Several studies have evaluated the efficacy of Tanfloc SG, a commercial coagulant/flocculant, in microalgae separation. For instance, Teixeira et al. [29] demonstrated that Tanfloc SG, at an optimal concentration of 100 mg·L−1, achieved over 90% removal efficiency in various parameters within a short sedimentation time. Ruggeri et al. [30] found that 35 mg·L−1 of Tanfloc SG led to 99% turbidity removal in treating microalgae Monoraphidium contortum.
The method chosen for recovering microalgae biomass post-treatment plays a pivotal role in determining the efficiency and safety of the process. As the shift towards natural coagulants gains momentum, it offers a promising avenue for sustainable and effective biomass recovery.

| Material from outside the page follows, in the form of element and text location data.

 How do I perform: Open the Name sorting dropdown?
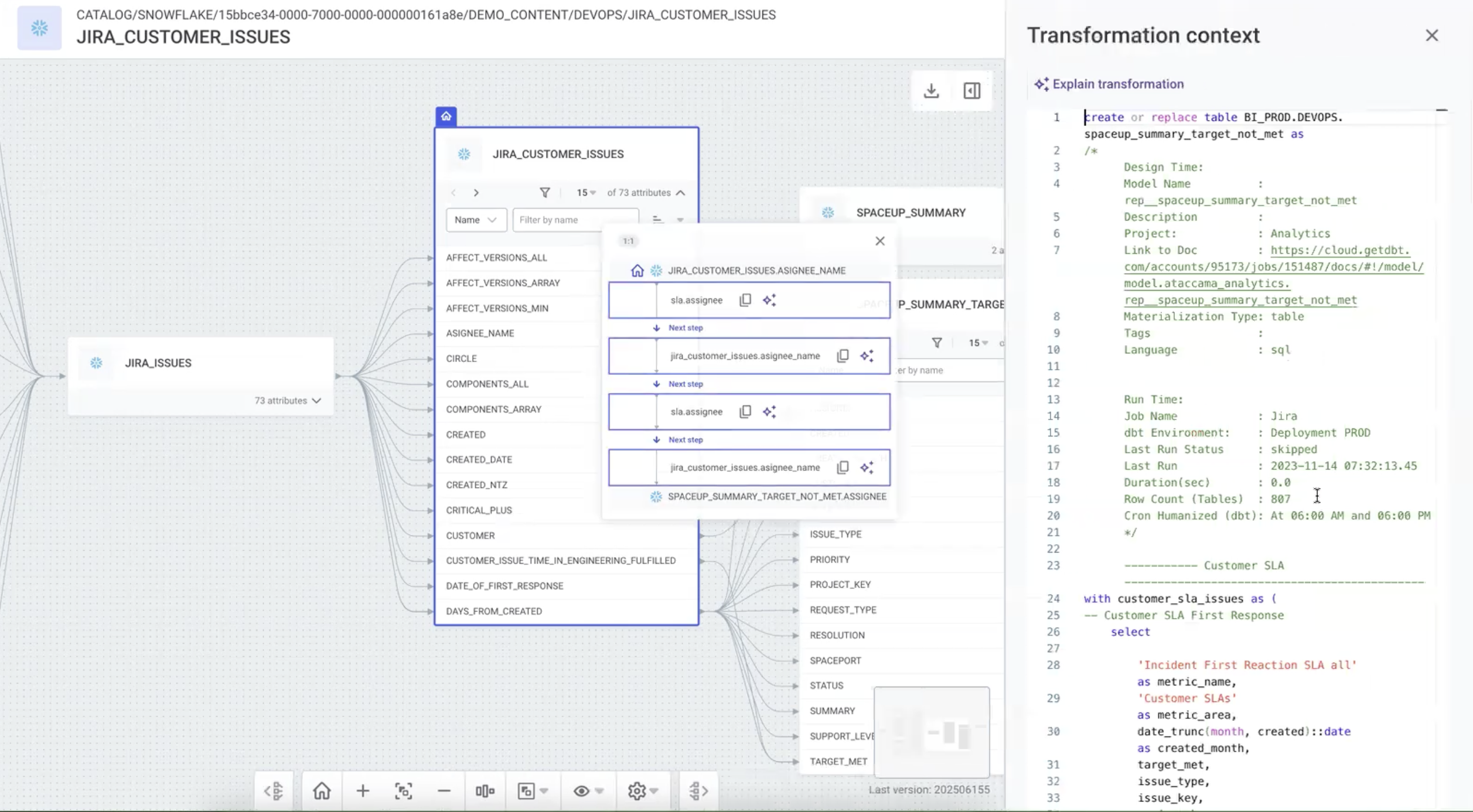coord(476,220)
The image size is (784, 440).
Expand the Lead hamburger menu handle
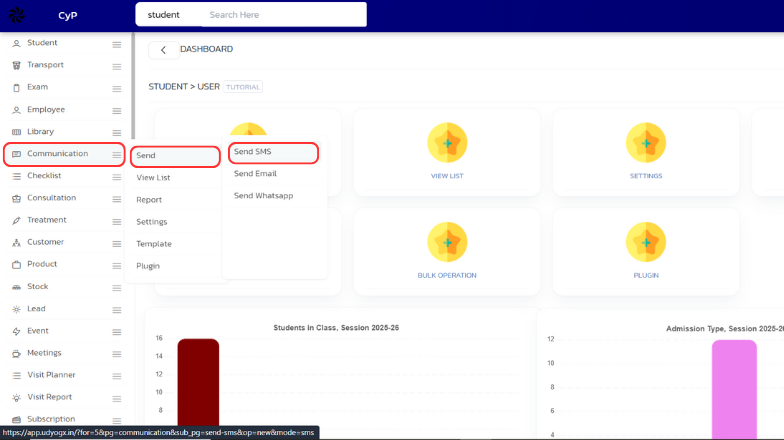click(x=117, y=309)
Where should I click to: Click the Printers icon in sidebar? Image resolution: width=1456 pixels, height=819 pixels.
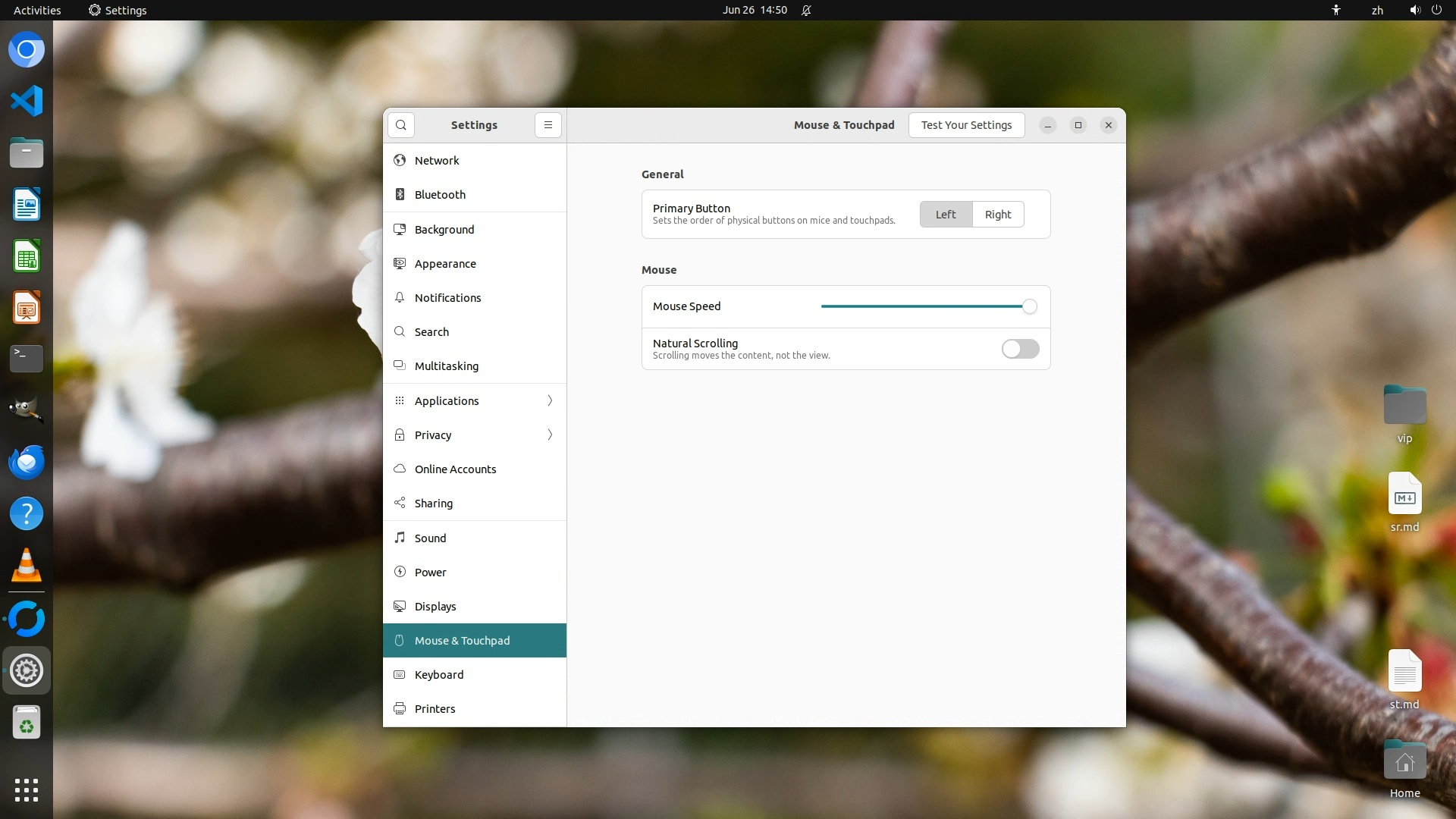coord(400,709)
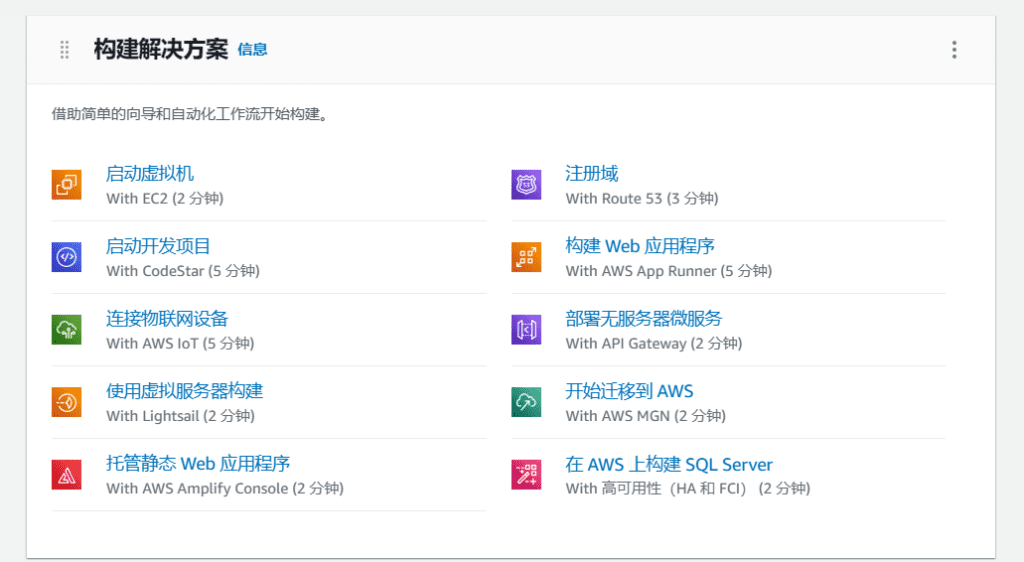This screenshot has width=1024, height=562.
Task: Click the green AWS IoT icon
Action: 66,330
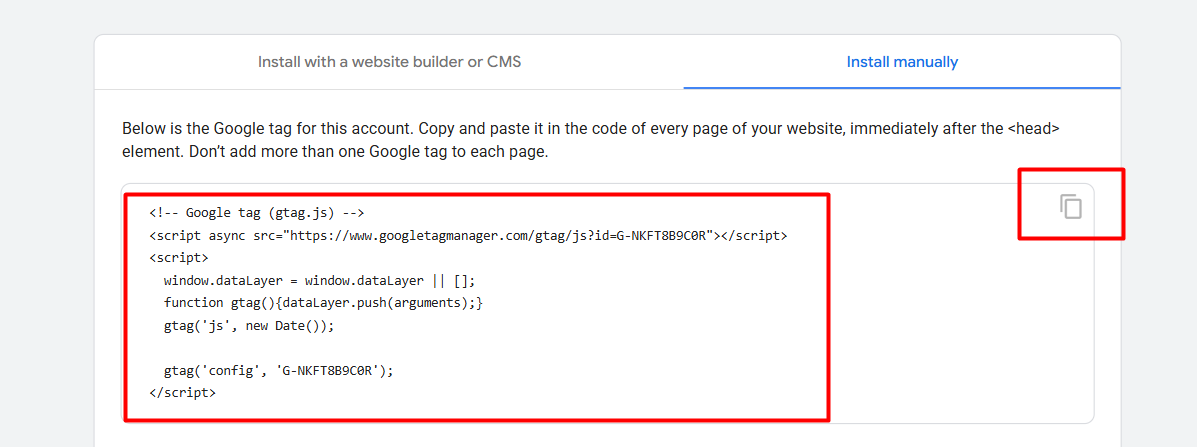
Task: Click the closing </script> tag line
Action: coord(182,393)
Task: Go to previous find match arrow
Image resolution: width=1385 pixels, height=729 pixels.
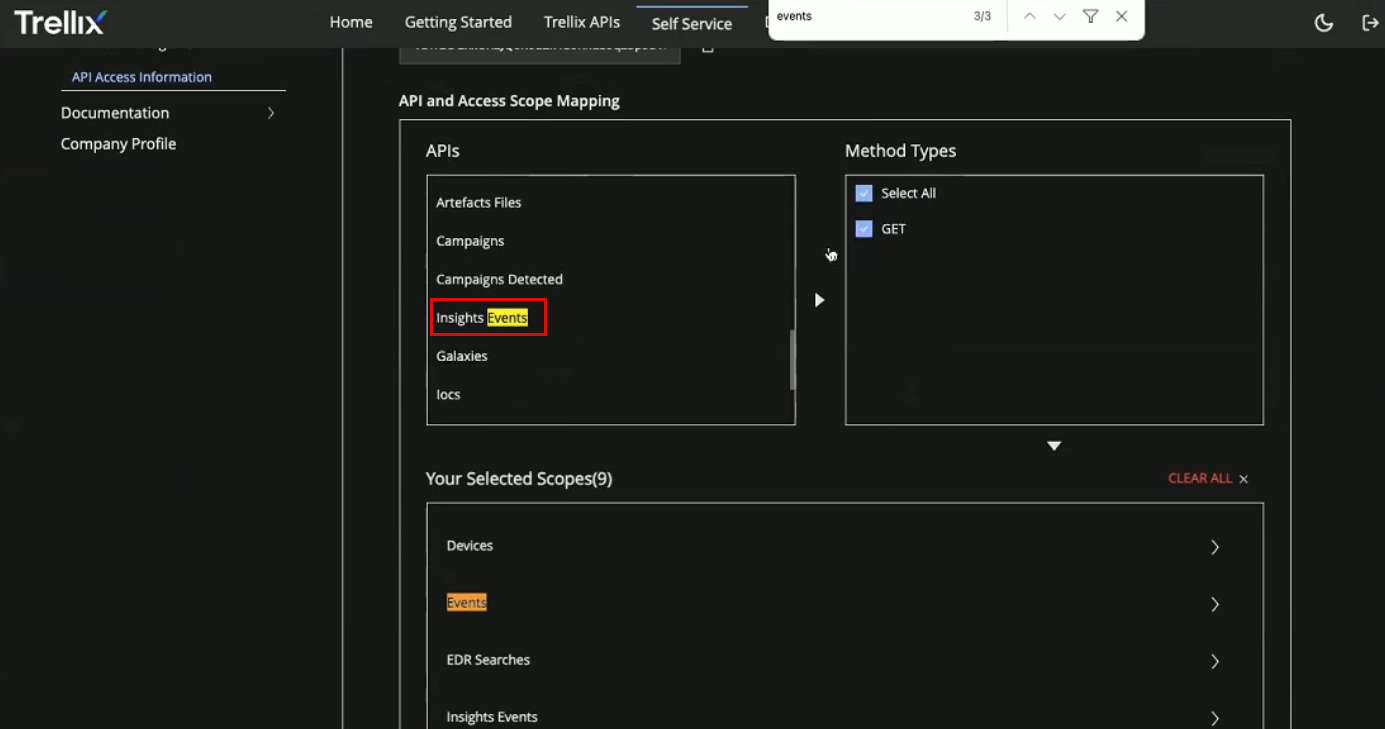Action: coord(1029,17)
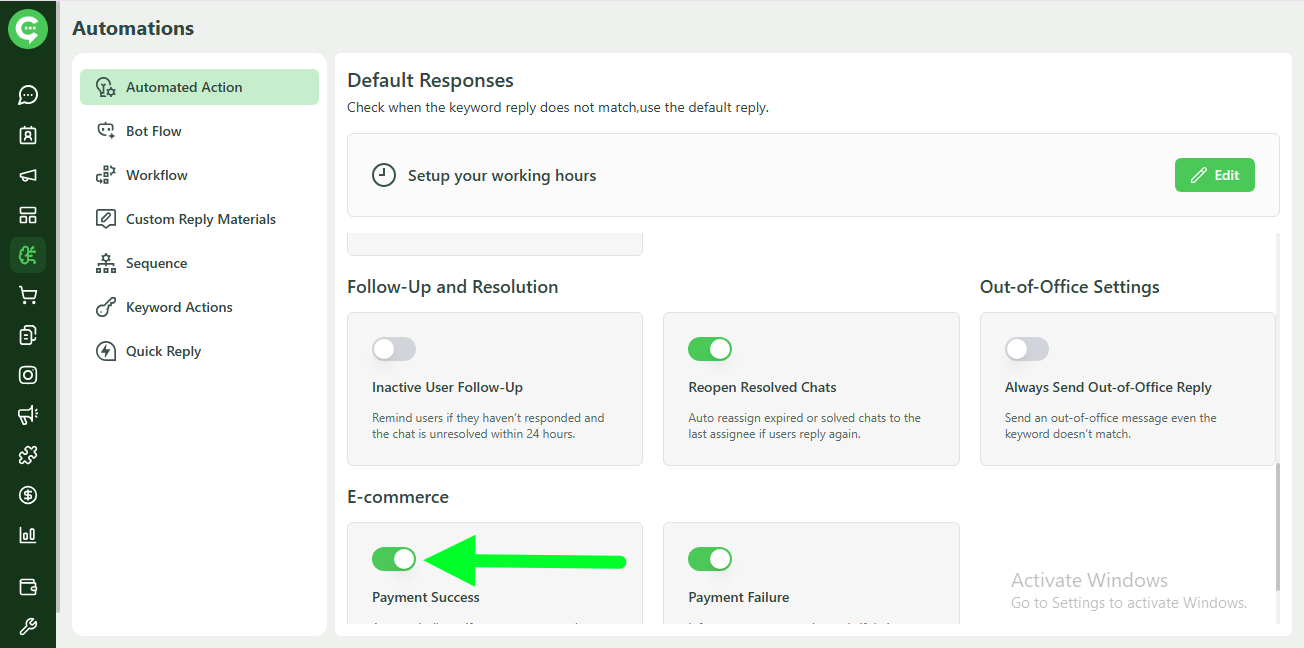This screenshot has height=648, width=1304.
Task: Open the Keyword Actions section
Action: pyautogui.click(x=179, y=307)
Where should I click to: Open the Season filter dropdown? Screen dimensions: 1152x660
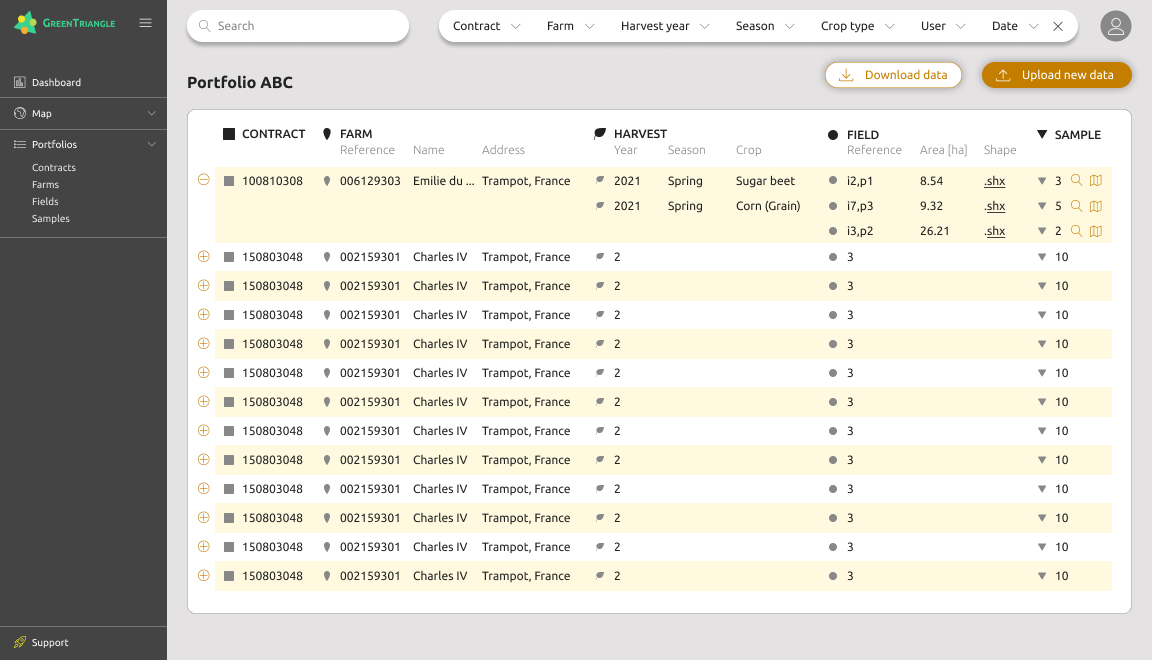[x=765, y=26]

5. Potential Applications of Algal Biomass

The rapid growth of the global population has resulted in increased energy consumption, resource depletion, and escalating pollution levels. To combat these challenges, there is a pressing need for environmentally sustainable production and consumption systems that emphasize reuse and recycling. In this context, the integration of the biorefinery concept has emerged as a beacon of sustainable development. One such promising approach is the cultivation of microalgae in wastewater, which not only aids in wastewater treatment but also produces valuable microalgal biomass with many potential applications (Figure 2). Microalgae are renowned for their rich content of bioactive compounds, including carbohydrates, proteins, lipids, and pigments, which find uses across various sectors [31]. These applications span from their incorporation in animal feeds and soil biofertilization to their utility in cosmetics, pharmaceuticals, and energy production.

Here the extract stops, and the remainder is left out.